» WORK TASK
When the word "agent" shows up in a line of the records below, copy that line.

» RECORD EXTRACTS
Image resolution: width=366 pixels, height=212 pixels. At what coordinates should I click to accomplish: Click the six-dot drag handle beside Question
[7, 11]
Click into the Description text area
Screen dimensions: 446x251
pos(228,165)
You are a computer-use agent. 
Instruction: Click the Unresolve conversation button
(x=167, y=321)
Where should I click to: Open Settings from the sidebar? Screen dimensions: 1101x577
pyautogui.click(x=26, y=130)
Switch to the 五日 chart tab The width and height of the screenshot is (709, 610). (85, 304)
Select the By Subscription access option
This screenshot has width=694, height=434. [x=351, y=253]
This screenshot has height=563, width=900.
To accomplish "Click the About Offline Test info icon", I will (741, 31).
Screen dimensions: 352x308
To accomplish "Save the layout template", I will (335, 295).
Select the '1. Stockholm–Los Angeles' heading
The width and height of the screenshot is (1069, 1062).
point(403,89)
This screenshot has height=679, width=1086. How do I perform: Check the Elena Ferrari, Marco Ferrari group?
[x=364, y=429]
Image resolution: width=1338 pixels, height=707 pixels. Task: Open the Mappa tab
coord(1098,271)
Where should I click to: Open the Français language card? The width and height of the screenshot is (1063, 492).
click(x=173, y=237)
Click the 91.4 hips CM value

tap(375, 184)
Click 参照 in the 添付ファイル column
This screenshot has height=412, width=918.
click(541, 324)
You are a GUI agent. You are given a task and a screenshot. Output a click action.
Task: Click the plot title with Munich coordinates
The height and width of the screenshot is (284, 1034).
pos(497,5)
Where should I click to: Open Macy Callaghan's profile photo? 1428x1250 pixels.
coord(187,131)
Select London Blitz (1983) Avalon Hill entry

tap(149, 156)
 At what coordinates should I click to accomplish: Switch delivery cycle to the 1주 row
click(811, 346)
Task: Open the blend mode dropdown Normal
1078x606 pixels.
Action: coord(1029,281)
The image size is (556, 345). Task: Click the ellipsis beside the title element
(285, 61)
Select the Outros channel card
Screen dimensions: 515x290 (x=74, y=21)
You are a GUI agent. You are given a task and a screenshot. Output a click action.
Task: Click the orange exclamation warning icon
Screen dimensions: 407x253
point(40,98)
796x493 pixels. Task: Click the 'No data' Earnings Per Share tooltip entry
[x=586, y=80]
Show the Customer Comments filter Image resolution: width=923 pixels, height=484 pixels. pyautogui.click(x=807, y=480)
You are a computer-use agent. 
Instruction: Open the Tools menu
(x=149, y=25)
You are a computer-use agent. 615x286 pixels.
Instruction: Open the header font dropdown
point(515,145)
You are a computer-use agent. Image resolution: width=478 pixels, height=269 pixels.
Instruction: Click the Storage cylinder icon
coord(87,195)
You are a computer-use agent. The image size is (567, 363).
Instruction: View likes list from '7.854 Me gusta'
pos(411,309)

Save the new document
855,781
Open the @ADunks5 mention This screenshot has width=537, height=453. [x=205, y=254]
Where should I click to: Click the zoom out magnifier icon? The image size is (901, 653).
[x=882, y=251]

» RESPONSE TO THIS EXERCISE
You are a computer-use agent. 
You are a GUI agent. You are given a task and a screenshot. Output a click action.
You are a GUI agent. You are given a task and a screenshot. Output a click action.
You are a computer-use agent. 
You are a computer-use agent. 615x286 pixels.
You are a computer-use agent. Image resolution: width=478 pixels, height=269 pixels.
You are a computer-use agent. The image size is (567, 363).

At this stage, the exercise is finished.